== Source material ==
————————
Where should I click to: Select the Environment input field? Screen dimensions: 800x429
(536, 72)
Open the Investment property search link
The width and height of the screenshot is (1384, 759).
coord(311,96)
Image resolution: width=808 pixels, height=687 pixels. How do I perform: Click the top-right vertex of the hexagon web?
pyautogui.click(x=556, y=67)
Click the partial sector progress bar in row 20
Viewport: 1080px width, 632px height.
————————
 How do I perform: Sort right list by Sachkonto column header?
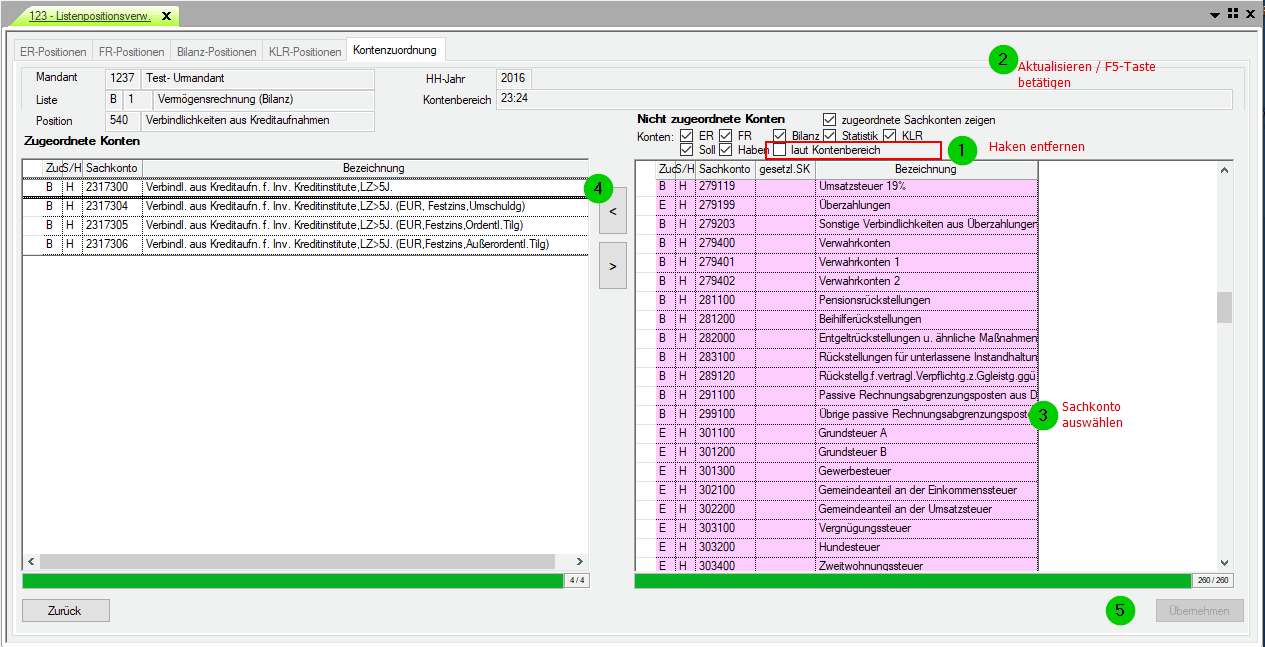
————————
== What you are asked to do ==
From the listing above, the lines starting with the one that has "Image resolution: width=808" and running through the one that has "Viewport: 1080px width, 632px height." should be copied exactly, ends included.

== Solution to this exercise ==
Image resolution: width=808 pixels, height=687 pixels. How do I perform: Click the top-right vertex of the hexagon web?
pyautogui.click(x=556, y=67)
Click the partial sector progress bar in row 20
Viewport: 1080px width, 632px height.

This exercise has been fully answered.